EDMOND —
Congressman James Lankford said he will not support Congress going to the American people with the message, “We spent way too much so you need to pay for it.”
President Barack Obama’s deficit reduction plan calls for $4 trillion worth of budget cuts in the next 12 years without gutting Medicare or Medicaid. Spending cuts and tax hikes on families making more than $250,000 a year are part of the Obama debt reduction plan to Congress.
“That’s where the battle’s going to be,” Lankford said Tuesday before the Edmond Area Chamber of Commerce membership at its quarterly luncheon. “It’s very interesting to watch the number of people that are in Congress that will basically be willing to cut any area of spending you want to cut as long as you will also increase taxes.”
Lankford derided the term “balanced approach” used by his opposition to the 2012 GOP budget proposal.
“They are saying our budget is completely imbalanced because we don’t tax major corporations more and we don’t tax wealthy individuals more,” said Lankford, R-Edmond. “I’m thinking the top 1 percent already pays 40 percent of the taxes in America.”

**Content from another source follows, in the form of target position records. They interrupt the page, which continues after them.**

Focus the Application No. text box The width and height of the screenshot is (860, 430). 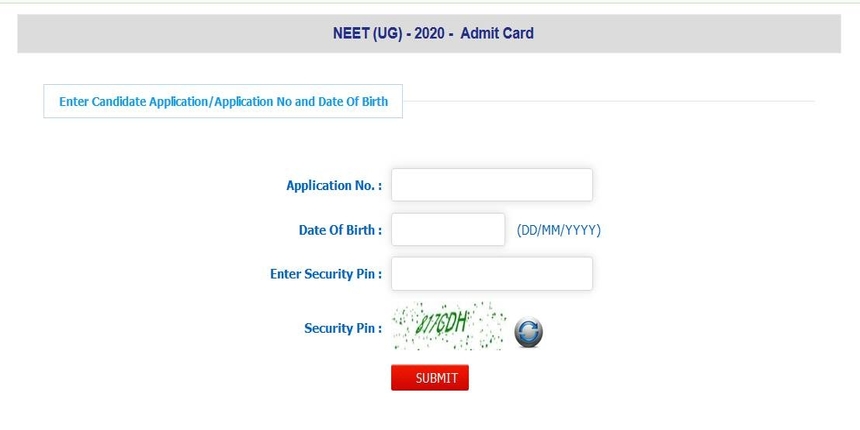tap(491, 185)
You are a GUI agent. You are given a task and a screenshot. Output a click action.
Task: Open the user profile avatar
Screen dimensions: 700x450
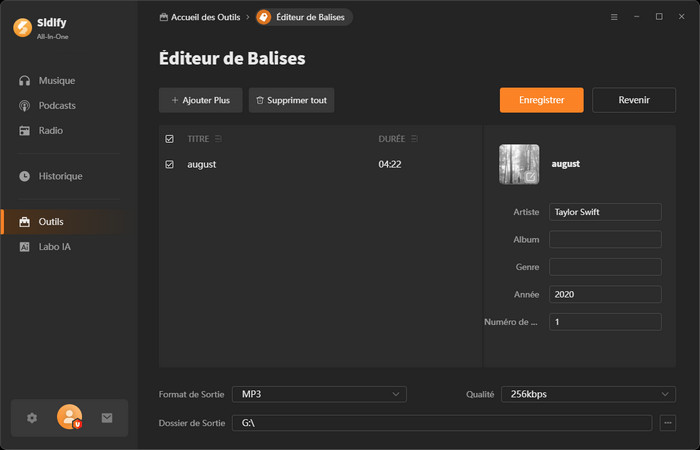pyautogui.click(x=69, y=417)
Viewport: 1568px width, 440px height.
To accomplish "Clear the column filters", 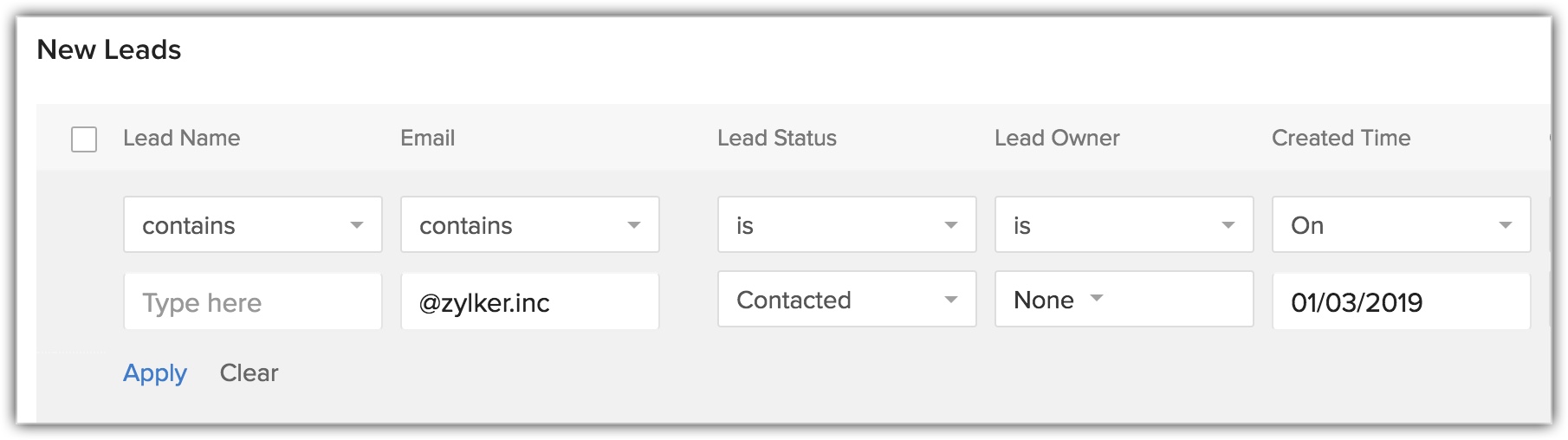I will point(249,372).
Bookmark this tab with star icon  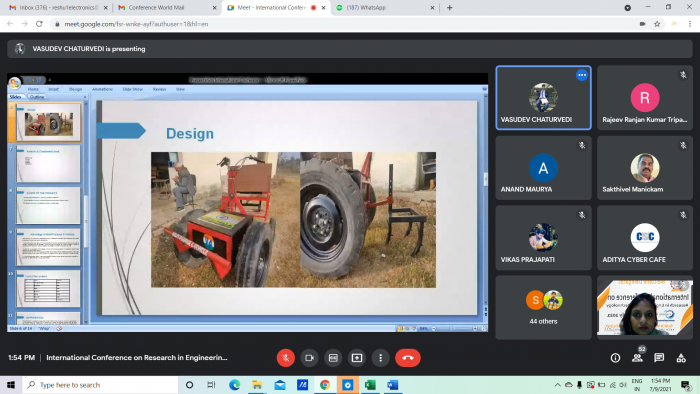(x=657, y=24)
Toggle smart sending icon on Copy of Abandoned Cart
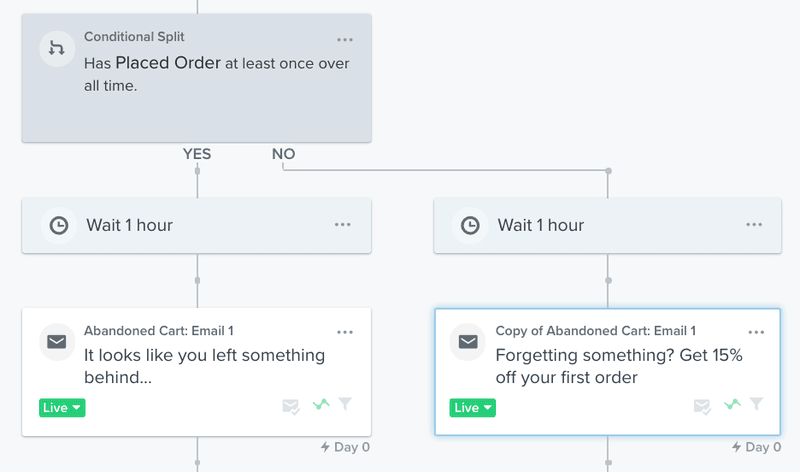 (x=702, y=407)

Lankford said that he and other Republicans were accused by a Houston congresswoman of wanting to throw elderly people off of a bridge. Lankford has offered to have further conversations about Medicare and Medicaid, he said.
House Budget Committee Chairman Paul Ryan, R-Wis., was the House author of the GOP House budget. Ryan’s plan calls for the government to stop direct Medicare payments for senior citizens in 2022. This means that citizens who are currently 55 or older would not experience changes in Medicare, Lankford said.
“Lets start with the facts. In 10 years Medicare will be in default,” Lankford said. We will have dramatic tax increases or dramatic decreases in Medicare itself unless we solve it.”
After 2022, the Ryan plan calls for the federal government to subsidize a plan for Medicare recipients to shift into premium support. This budget proposal is not a voucher program or the privatization of Medicare, Lankford said. The House plan would take the success of Medicare Part D, the prescription drug plan, to Medicare parts A and B, he said. Medicare recipients would be able to choose what they need from a group of health insurance companies, he said.
“Those that are in poverty — it would be fully covered for them,” Lankford said. “For those that make more money, wealthier senior adults, we’ll have an anticipation that you will also pay part of your health care coverage.”
Medicaid would be changed into a series of block grants to the states with few restrictions, Lankford said. States could develop the best plan for their needs, he said.
“Poverty in Oklahoma is different than poverty in New York, West Virginia or in Hawaii,” Lankford said. “We want to give the states flexibility.”